Reproduce word for word the part of the text on Dobbs's career and books from "His 2019 book, The" to "States in 1942.".

[[ Selected text, beginning ]]

In Washington, he worked for the Post as a United States Department of State reporter and as a foreign investigative reporter, covering the Dayton peace process. During the U.S. presidential campaign in 2008, he returned to the newspaper to launch its online "Fact Checker" column.

Dobbs is the author of the "Cold War trilogy", a series of books about the climactic moments of the Cold War. His Down with Big Brother: The Fall of The Soviet Empire was a runner-up for the 1997 PEN award for nonfiction. His hour-by-hour study of the Cuban Missile Crisis, One Minute to Midnight: Kennedy, Khrushchev, and Castro on the Brink of Nuclear War, was a finalist for the 2008 Los Angeles Times history prize and was named one of five non-fiction books of the year by The Washington Post. The final book in the trilogy, Six Months in 1945: From World War to Cold War (Knopf, 2012), describes the division of Europe into American and Soviet spheres of influence after World War II.

His 2019 book, The Unwanted: America, Auschwitz, and a Village Caught in Between won the Jewish Book Club Award for Holocaust Studies. It tells the story of Jewish families desperately seeking American visas to escape Nazi Germany during the years leading up to the Holocaust. Earlier books include a biography of former Secretary of State Madeleine Albright and Saboteurs: The Nazi Raid on America, about a bungled Nazi sabotage attempt directed against the United States in 1942.

[[ Selected text, end ]]
[[ Information, beginning ]]

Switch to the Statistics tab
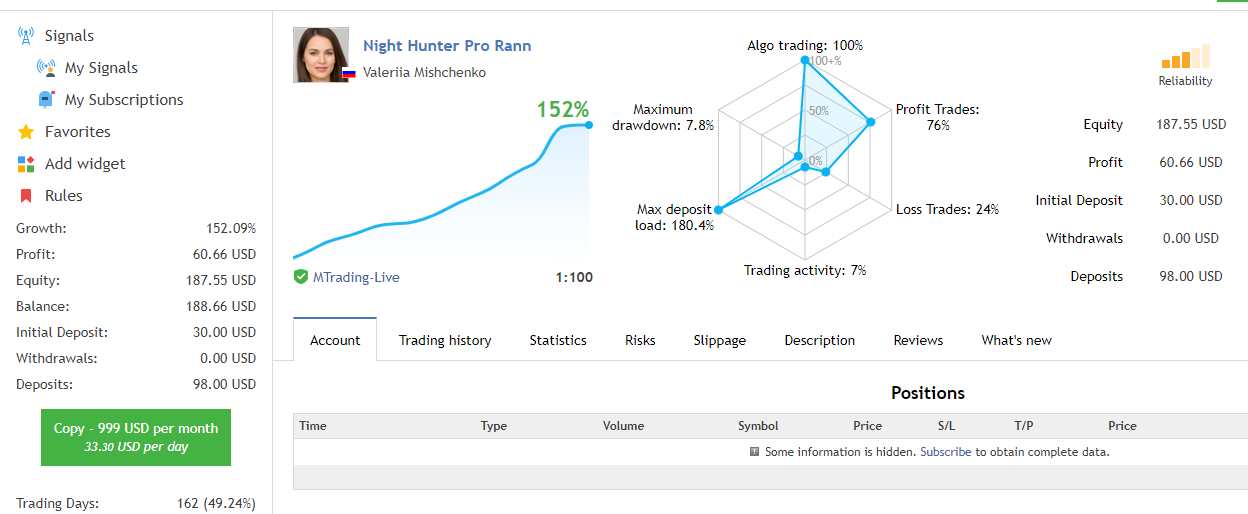This screenshot has height=514, width=1248. [558, 340]
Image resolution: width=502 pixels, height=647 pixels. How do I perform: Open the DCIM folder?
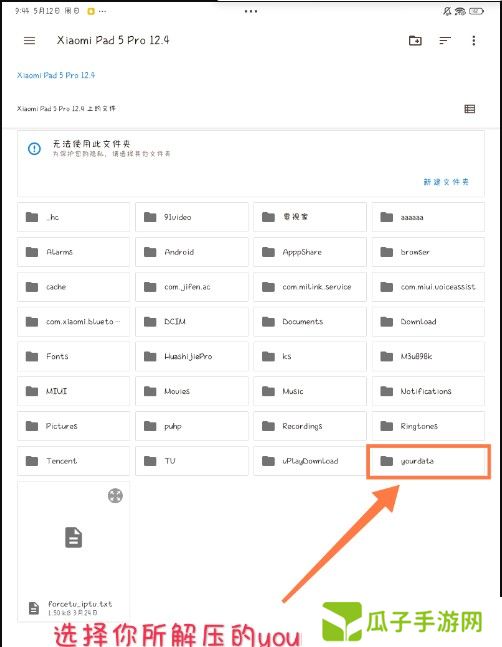[192, 321]
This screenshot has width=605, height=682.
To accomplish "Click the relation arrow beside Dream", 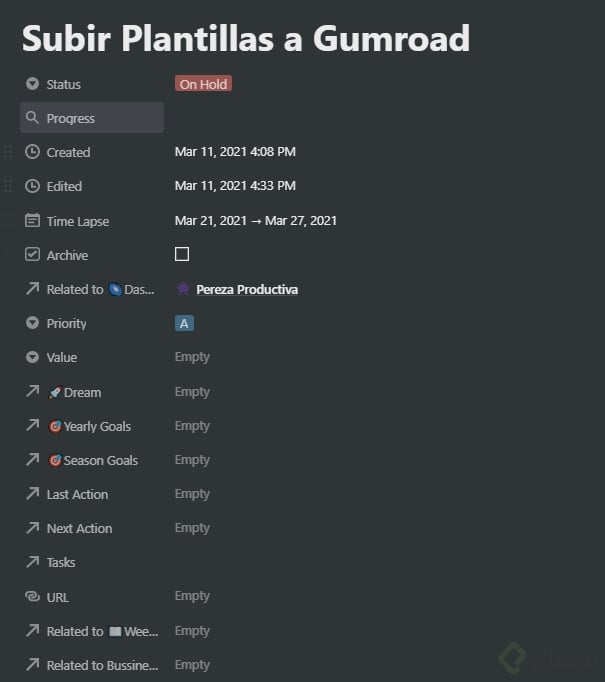I will coord(33,392).
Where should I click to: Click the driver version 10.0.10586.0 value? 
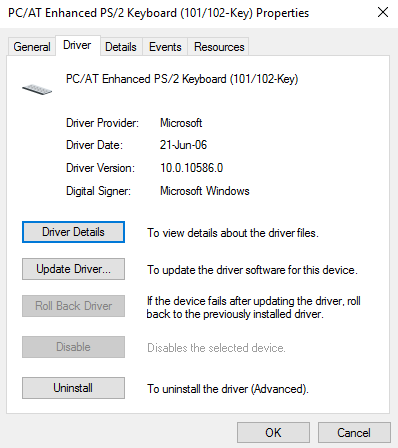click(x=191, y=168)
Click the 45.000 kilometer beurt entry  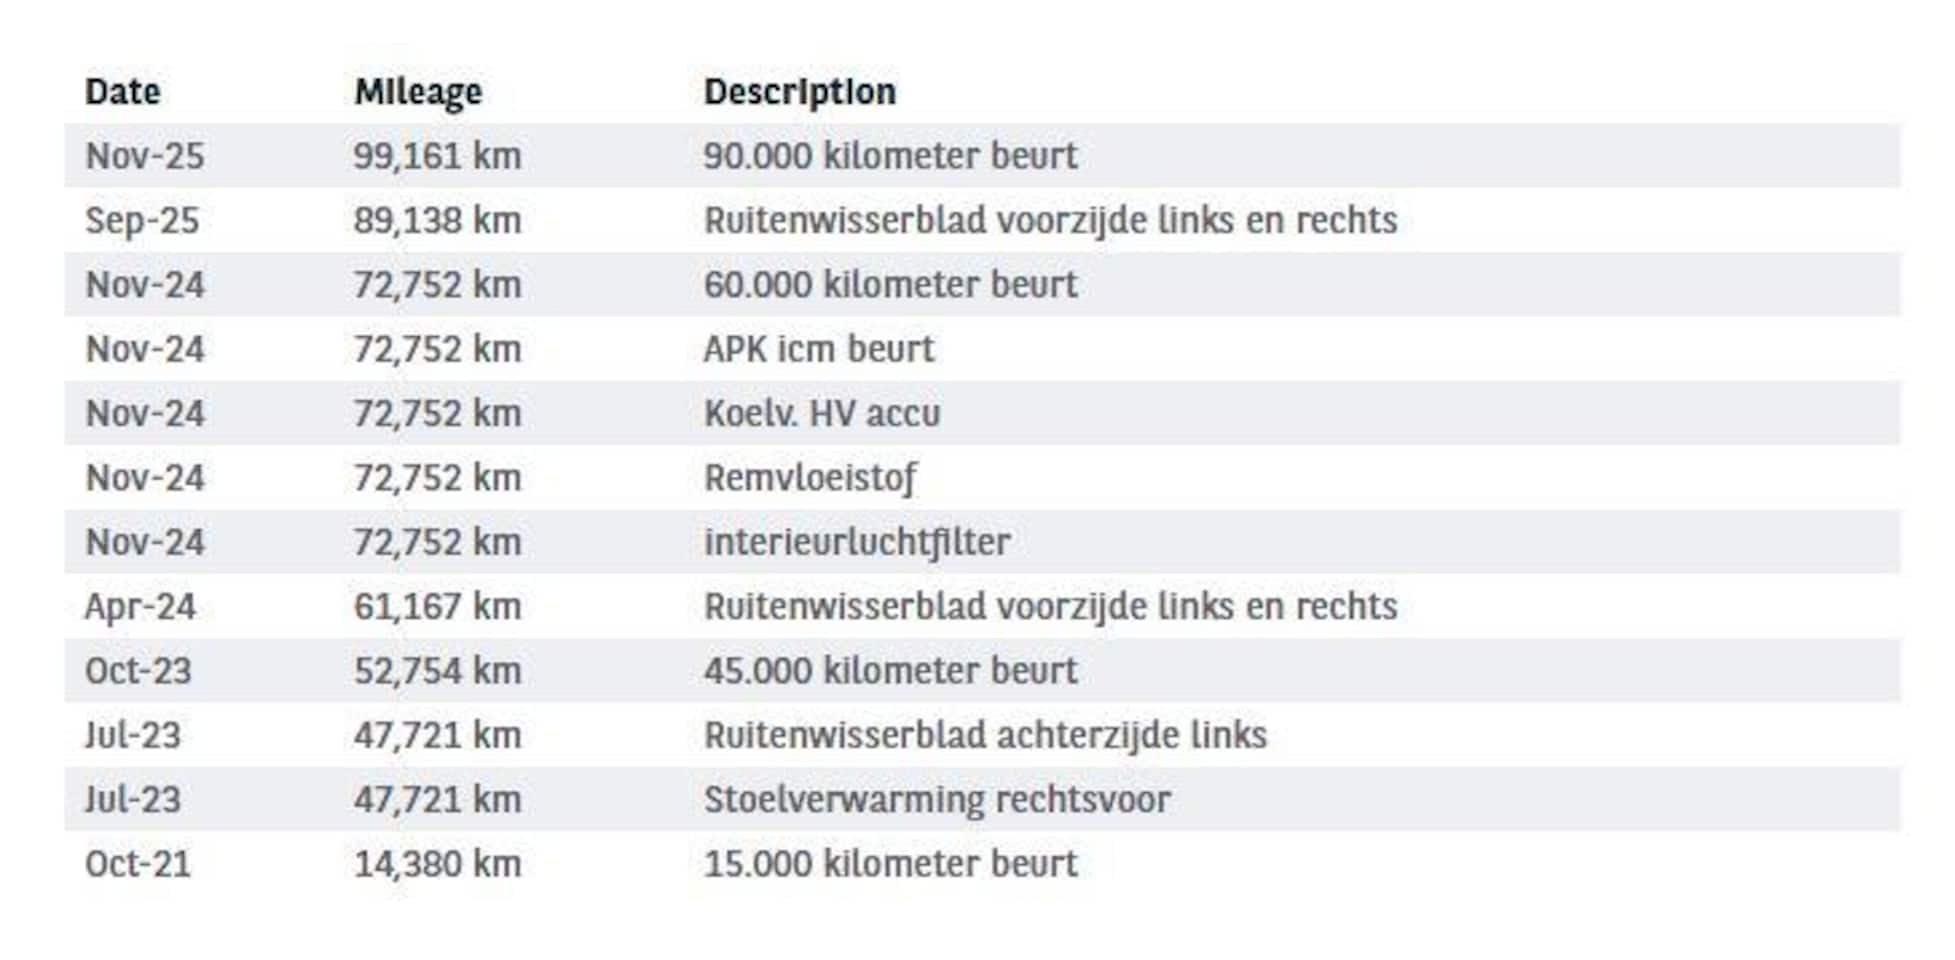(890, 671)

[[ Information, end ]]

Solution below =>
His 2019 book, The Unwanted: America, Auschwitz, and a Village Caught in Between won the Jewish Book Club Award for Holocaust Studies. It tells the story of Jewish families desperately seeking American visas to escape Nazi Germany during the years leading up to the Holocaust. Earlier books include a biography of former Secretary of State Madeleine Albright and Saboteurs: The Nazi Raid on America, about a bungled Nazi sabotage attempt directed against the United States in 1942.